====== RECORDED DATA ======

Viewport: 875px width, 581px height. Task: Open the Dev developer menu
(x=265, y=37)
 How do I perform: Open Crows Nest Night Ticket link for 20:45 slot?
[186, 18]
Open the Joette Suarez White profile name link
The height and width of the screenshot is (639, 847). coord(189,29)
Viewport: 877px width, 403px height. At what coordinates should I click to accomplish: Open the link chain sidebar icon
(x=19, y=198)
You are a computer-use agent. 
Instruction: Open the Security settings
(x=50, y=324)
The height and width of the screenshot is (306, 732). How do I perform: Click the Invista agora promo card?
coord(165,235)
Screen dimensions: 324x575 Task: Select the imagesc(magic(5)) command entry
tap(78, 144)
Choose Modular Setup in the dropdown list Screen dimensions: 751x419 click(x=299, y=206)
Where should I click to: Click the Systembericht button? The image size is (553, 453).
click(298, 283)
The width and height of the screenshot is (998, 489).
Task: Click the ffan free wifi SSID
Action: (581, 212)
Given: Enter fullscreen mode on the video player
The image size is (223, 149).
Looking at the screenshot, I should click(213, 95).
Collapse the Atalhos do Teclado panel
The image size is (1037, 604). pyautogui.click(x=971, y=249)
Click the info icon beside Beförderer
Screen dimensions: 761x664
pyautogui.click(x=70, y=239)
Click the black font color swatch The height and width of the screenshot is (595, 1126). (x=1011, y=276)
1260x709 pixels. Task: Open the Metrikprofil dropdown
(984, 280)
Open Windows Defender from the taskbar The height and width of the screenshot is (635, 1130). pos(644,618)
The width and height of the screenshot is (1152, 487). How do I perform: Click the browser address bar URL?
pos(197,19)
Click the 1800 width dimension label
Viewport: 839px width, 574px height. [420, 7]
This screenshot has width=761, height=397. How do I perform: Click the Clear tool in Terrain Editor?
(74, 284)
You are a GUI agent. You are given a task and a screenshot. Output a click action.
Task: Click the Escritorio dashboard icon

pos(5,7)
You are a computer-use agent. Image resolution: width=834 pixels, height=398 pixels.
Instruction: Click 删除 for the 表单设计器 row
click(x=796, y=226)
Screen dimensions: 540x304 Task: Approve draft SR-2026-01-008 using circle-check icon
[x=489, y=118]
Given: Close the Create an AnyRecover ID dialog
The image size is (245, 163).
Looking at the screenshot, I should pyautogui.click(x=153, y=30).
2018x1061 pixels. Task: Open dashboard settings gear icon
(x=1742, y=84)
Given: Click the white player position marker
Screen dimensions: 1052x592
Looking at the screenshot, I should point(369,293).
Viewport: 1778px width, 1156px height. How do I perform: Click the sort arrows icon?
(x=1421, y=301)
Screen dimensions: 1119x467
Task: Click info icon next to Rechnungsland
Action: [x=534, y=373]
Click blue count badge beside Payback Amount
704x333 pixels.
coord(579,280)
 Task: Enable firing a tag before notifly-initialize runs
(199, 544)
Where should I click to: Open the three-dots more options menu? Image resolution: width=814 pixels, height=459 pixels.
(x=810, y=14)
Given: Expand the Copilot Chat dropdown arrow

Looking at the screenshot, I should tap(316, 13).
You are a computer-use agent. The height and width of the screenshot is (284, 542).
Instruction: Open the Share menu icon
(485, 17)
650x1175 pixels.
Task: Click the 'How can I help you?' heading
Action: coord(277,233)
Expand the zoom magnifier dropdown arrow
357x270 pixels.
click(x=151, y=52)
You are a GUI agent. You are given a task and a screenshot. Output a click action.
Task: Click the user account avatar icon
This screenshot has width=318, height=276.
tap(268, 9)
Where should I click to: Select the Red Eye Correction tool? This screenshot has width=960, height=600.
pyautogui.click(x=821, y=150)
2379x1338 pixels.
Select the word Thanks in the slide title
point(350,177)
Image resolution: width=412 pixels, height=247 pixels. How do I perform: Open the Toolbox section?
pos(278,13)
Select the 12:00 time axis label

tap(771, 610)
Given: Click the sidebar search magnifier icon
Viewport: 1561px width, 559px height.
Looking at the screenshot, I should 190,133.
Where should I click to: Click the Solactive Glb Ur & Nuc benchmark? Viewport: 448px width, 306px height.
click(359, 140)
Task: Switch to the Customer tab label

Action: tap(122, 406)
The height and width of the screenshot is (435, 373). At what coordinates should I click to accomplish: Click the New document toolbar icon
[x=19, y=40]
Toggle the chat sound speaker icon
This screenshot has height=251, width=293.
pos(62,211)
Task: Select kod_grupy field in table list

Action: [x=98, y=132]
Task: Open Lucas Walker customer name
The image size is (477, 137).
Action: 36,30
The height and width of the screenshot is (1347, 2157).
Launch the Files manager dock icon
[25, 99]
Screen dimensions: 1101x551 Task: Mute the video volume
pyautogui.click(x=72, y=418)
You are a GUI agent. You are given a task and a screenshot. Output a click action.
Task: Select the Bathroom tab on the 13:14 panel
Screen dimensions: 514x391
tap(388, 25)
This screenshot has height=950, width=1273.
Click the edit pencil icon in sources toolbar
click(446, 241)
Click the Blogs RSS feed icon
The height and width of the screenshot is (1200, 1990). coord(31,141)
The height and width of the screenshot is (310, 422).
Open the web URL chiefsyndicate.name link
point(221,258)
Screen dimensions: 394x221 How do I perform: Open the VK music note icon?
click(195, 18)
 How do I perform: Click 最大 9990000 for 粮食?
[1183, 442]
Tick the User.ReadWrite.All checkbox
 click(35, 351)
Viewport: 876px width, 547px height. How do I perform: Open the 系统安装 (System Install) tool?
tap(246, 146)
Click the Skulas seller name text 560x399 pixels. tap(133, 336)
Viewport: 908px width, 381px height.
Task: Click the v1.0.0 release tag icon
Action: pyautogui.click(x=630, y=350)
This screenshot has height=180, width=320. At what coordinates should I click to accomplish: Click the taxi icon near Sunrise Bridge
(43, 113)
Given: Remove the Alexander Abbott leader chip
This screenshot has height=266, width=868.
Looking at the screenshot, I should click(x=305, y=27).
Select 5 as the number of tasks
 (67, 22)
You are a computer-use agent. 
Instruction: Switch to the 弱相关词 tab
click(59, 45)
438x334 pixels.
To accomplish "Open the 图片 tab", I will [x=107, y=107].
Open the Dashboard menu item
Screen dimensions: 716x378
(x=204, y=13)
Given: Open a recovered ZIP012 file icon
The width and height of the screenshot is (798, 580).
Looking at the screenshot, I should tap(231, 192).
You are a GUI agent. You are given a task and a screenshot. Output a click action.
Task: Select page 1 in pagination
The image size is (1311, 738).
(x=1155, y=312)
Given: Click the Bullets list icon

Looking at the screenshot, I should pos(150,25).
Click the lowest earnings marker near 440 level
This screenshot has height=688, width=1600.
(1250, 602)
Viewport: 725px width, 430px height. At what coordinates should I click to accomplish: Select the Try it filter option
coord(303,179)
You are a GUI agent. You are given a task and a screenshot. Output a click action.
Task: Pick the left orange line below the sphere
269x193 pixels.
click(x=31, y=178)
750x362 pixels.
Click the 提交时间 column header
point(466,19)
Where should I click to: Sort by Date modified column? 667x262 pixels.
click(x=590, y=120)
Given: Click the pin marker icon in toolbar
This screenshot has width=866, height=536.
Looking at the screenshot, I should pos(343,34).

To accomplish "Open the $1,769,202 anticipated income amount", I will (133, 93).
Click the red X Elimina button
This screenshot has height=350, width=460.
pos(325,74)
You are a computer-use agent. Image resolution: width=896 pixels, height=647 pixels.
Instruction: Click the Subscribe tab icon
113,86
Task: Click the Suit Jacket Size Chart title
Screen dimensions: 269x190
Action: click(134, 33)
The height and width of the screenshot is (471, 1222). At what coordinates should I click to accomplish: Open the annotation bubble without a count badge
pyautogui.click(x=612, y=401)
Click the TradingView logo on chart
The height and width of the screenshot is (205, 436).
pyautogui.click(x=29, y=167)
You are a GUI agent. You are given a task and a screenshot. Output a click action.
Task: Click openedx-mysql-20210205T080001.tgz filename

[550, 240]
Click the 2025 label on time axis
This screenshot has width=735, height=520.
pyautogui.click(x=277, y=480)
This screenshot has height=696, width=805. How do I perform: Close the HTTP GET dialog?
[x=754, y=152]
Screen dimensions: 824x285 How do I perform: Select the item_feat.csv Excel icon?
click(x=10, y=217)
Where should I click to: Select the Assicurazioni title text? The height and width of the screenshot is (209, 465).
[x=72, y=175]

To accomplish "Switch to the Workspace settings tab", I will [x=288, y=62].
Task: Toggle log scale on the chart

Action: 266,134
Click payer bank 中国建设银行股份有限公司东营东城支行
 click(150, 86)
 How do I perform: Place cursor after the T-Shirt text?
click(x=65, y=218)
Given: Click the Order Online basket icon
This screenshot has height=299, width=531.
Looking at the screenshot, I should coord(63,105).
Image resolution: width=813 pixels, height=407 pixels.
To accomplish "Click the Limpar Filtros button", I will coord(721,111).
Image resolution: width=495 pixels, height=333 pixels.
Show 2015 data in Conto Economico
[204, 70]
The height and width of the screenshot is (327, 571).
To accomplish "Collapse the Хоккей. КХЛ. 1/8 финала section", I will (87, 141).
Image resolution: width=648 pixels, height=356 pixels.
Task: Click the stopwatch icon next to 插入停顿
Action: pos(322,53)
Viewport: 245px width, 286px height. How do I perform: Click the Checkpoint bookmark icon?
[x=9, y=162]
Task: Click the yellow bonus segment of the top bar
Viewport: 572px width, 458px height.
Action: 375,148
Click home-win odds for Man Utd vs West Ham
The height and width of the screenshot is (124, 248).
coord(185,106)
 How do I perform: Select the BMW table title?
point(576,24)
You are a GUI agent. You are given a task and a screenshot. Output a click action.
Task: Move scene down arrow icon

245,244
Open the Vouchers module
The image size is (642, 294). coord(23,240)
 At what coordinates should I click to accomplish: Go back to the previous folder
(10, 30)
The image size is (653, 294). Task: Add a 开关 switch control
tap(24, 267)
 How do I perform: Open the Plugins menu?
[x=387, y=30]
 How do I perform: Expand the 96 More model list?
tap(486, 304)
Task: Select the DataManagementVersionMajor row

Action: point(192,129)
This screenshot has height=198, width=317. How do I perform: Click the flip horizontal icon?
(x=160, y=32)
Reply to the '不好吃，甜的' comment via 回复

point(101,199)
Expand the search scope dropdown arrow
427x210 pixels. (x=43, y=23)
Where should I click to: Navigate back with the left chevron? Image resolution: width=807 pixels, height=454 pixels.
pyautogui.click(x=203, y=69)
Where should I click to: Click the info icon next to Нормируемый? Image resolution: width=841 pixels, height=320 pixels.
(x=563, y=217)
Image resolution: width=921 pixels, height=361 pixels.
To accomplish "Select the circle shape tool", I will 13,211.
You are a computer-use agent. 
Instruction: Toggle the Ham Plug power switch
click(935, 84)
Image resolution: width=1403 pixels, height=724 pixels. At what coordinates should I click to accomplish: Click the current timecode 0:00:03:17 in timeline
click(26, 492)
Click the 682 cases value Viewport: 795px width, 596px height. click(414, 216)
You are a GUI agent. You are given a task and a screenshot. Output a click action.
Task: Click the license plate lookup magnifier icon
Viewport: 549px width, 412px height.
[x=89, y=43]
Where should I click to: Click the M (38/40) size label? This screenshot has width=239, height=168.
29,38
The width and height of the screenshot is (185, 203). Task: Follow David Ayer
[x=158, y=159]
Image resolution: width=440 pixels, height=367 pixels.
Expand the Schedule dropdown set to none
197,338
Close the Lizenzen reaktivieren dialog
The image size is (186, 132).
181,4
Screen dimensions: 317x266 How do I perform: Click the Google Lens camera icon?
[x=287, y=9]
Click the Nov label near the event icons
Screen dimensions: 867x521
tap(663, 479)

======

REQUIRED WORK:
Pick out each line of the entries above that contains the word "label" and copy it.

SOLUTION FOR THIS EXERCISE:
Click the 1800 width dimension label
Select the 12:00 time axis label
Task: Switch to the Customer tab label
Click the 2025 label on time axis
Where should I click to: Click the M (38/40) size label? This screenshot has width=239, height=168.
Click the Nov label near the event icons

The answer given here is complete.